Gambling, normally frowned upon by a society that prided itself on morals and dignity, was permitted and encouraged for all, including slaves. The festival was also seen as a time for free speech, normally suppressed to some degree or another depending on who was Emperor. It was silently understood by all, however, that the time of unalloyed liberty would pass, and that it was therefore best not to overtly offend or harm a social superior just because it was Saturnalia.

By tradition, the holiday was brought in with a shout of “Io Saturnalia!”, and people often composed short Saturnalia poems to give along with gifts, similar in concept to Christmas cards. Each city would appoint a “King of Saturnalia” from among its populace, who could issue nonsensical commands that had to be obeyed. “Sing naked” and “Throw him into cold water” are both attested orders. This position only starts to be recorded with the advent of the Empire in place of the Republic, and it was likely that the King of Saturnalia was intended as a parody of the Emperor. Not that that stopped emperors or their families from partaking in the parody; as a young man, the future Emperor Nero was once King of Saturnalia.

Saturnalia was a time of year that was greatly looked forward to by the vast majority of Romans. Seneca the Younger (4 BC – 65 AD), wrote in a letter to a friend:

“It is now the month of December, when the greatest part of the city is in a bustle. Loose reins are given to public dissipation; everywhere you may hear the sound of great preparations, as if there were some real difference between the days devoted to Saturn and those for transacting business. … Were you here, I would willingly confer with you as to the plan of our conduct; whether we should eve in our usual way, or, to avoid singularity, both take a better supper and throw off the toga.”

saturn
Relief of Saturn, the father of Jupiter and the harvest god being honoured at Saturnalia

Some, inevitably, as with any mass gathering of friends and relatives found the festivities a little too much.
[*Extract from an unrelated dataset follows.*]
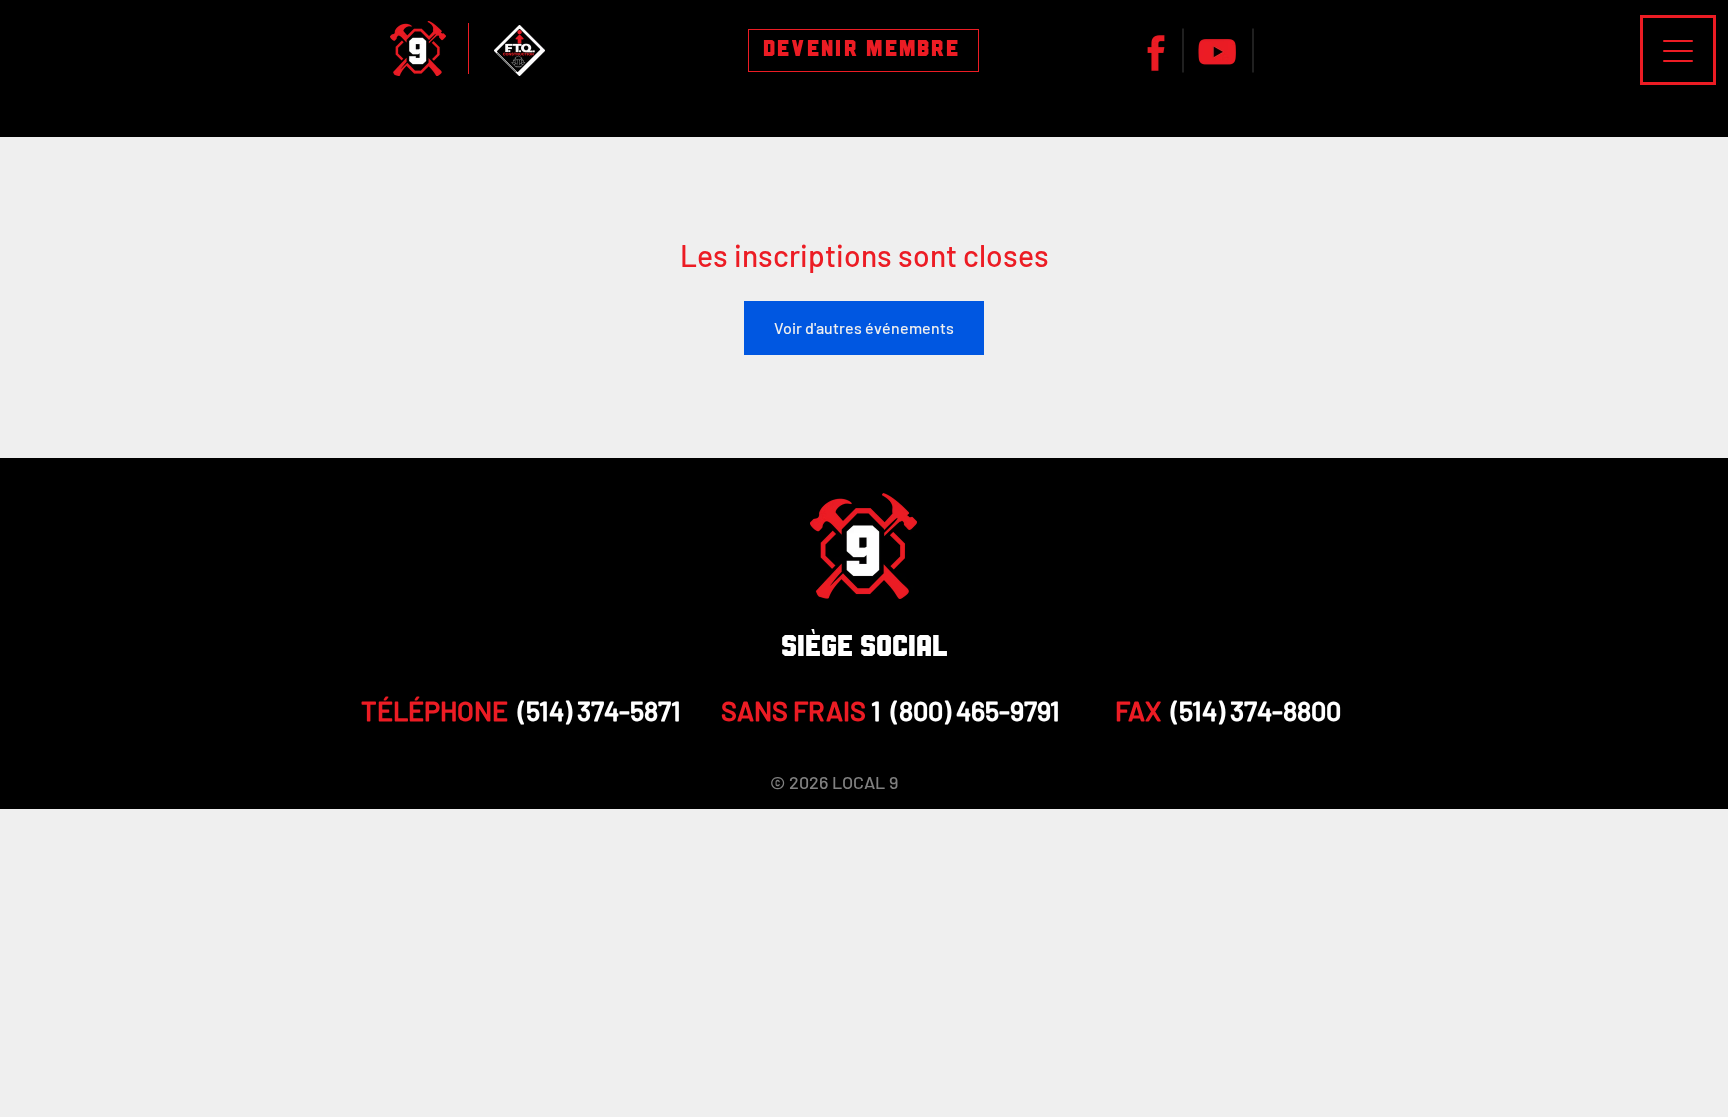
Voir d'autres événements (864, 327)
Pliny the Younger (61 – 113) tells us, for example, that it was his custom to retreat to his study “when the rest of the house is noisy with the licence of the holiday and festive cries. This way I don’t hamper the games of my people and they don’t hinder my work or studies.” 

Let’s be honest; we all know – or are – a Pliny.

Featured image: Fresco depicting Saturnalia dice players from Pompeii

Sources: 

  • Robert Parker, On Greek Religion
  • Henk Versnel, Saturn and the Saturnalia
  • Fanny Dolansky, Celebrating the Saturnalia
  • Horace, Satires. Translated by Catherine Keane
  • Seneca, Epistulae. Translated by Richard M. Gummere
  • Tacitus, Annals. Translated by Alfred John Church
  • Pliny the Younger, Letters.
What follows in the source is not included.